A total of 17 articles were included, involving 689 subjects. The results showed a significant effect for robot-assisted gait training to improve VO2peak (MD = 1.85; 95% CI: -0.13 to 3.57; p = 0.04) and 6WMT (MD = 19.26; 95% CI: 10.43 to 28.08; p < 0.0001). However, no significant difference favouring robot-assisted gait training were found in HRpeak (MD = 3.56; 95% CI: -1.90 to 9.02; p = 0.20) and RERpeak (MD = -0.01; 95% CI: -0.04 to 0.01; p = 0.34).

Conclusion

These results showed that robot-assisted gait training may have a beneficial effect in improving VO2peak and 6WMT, with a moderate recommendation level according to the GRADE guidelines.

Introduction

The motor dysfunction of stroke patients reduces their aerobic exercise ability [1], while the significant decline in cardiopulmonary function adaptability after stroke leads to secondary cardiovascular problems in most patients, which further affects their cardiopulmonary function and glucose and lipid metabolism ability, resulting in a vicious cycle of disability [2, 3]. Studies have found that the peak oxygen uptake (VO2peak) of stroke patients is only equivalent to 60% of the standard sedentary value of healthy adults of the same age and sex [4], and the exercise endurance and aerobic capacity are significantly reduced, which is not enough to meet the needs of independent living [5]. However, for about 75% of stroke patients, this early and sustained decline in aerobic capacity delays or inhibits participation in therapeutic exercise programs, leads to difficulties in the post-stroke rehabilitation process and long-term care, and limits an individual’s ability to perform functional activities independently, so that stroke survivors are more likely to be disabled by related heart disease than by the stroke itself [6, 7].

Rehabilitation is an important part of stroke treatment. Traditional rehabilitation strategies for stroke survivors focus on primary nerve injury and aim to restore motor function and reduce injury, including restoring muscle strength and improving motor coordination and control. Conventional rehabilitation therapy usually does not pay enough attention to the improvement of aerobic capacity, and the intensity and training time of physical or occupational therapy activities are not enough to produce cardiopulmonary training effects [8]. Studies have shown that aerobic exercise can improve the VO2peak and walking endurance of stroke patients with mild to moderate injury at the early stage, and their balance ability, exercise ability, cognition and emotion are positively correlated with cardiopulmonary fitness (CRF), which affects the survival rate after stroke [9, 10].

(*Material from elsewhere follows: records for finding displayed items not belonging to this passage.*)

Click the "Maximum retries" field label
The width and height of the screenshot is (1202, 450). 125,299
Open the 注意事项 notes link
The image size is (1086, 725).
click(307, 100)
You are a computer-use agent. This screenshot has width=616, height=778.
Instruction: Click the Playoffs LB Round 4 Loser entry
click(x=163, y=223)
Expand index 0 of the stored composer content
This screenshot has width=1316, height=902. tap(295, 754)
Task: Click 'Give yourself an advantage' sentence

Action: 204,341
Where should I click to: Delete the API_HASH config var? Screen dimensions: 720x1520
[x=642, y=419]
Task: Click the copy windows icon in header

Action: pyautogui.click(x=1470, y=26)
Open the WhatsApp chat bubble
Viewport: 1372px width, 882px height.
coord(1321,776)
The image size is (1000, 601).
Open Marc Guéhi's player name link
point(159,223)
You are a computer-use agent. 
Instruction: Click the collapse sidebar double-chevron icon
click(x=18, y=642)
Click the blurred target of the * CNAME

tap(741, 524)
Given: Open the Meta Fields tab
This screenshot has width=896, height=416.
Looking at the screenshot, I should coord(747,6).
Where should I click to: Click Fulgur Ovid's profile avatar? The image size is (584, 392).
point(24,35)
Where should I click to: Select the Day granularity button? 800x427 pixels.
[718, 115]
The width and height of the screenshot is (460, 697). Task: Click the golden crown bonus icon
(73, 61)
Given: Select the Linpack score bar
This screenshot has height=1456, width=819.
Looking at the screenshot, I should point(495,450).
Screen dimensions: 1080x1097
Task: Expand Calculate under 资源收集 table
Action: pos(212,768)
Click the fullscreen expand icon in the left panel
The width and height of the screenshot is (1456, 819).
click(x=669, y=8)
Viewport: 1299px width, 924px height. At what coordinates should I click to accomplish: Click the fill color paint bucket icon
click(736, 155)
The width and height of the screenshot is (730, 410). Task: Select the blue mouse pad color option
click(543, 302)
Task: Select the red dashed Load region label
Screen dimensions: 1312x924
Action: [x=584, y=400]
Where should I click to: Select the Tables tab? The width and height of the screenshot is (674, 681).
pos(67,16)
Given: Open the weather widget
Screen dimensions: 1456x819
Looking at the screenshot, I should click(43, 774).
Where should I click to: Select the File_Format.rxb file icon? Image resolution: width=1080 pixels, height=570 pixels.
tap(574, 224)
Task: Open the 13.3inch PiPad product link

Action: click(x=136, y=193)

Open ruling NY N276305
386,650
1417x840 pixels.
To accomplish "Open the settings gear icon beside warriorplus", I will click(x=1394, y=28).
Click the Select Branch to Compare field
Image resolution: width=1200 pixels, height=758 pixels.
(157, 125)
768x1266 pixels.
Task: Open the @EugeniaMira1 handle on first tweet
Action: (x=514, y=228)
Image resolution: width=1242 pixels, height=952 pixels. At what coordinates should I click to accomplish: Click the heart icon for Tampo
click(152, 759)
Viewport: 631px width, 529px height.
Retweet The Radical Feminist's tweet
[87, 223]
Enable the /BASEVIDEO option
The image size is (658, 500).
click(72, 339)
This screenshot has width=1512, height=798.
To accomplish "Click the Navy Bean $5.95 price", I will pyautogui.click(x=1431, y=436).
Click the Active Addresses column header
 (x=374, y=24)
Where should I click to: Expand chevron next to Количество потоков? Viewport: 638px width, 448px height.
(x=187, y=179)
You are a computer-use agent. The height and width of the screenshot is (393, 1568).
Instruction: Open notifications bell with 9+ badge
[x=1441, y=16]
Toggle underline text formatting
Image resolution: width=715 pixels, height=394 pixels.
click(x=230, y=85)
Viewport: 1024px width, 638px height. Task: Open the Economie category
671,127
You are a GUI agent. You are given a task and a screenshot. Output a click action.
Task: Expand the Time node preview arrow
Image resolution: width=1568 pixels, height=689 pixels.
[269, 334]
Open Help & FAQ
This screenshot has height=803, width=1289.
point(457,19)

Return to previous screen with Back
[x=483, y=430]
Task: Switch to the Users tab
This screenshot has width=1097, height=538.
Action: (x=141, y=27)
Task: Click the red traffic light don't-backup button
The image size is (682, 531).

A meta-analysis by Stoller et al. [11] concluded that cardiovascular exercise during the subacute phase of stroke can significantly improve aerobic capacity, walking speed, and walking endurance. However, for patients with early stroke who cannot walk, robot-assisted gait training can partially or completely support the body load, and high-intensity and complex gait cycle training can be conducted for patients who cannot walk, reducing the workload of therapists and improving the accuracy of step length [12]. Recent studies [13,14,15] have shown that robot-assisted gait training is superior to traditional rehabilitation therapy in improving cardiorespiratory function in stroke patients. Therefore, this study aims to comprehensively evaluate the effectiveness and safety of robot-assisted gait training in improving the cardiopulmonary function of stroke patients through a comprehensive quantitative evaluation and analysis of the literature, and improve the efficacy of robot-assisted gait training treatment and the quality of clinical research.

Methods

Protocol and registration

The meta-analysis was conducted according to the recommendations of the Preferred Reporting Items for Systematic Reviews and Meta-Analysis (PRISMA) guidelines [16]. Article searches and data extraction were independently performed by two investigators (CX and HYB), and any discrepancies were resolved by discussion or consensus with a third author (MSJ). The protocol was registered at the International Prospective Register of Systematic Reviews (PROSPERO: CRD42022298786).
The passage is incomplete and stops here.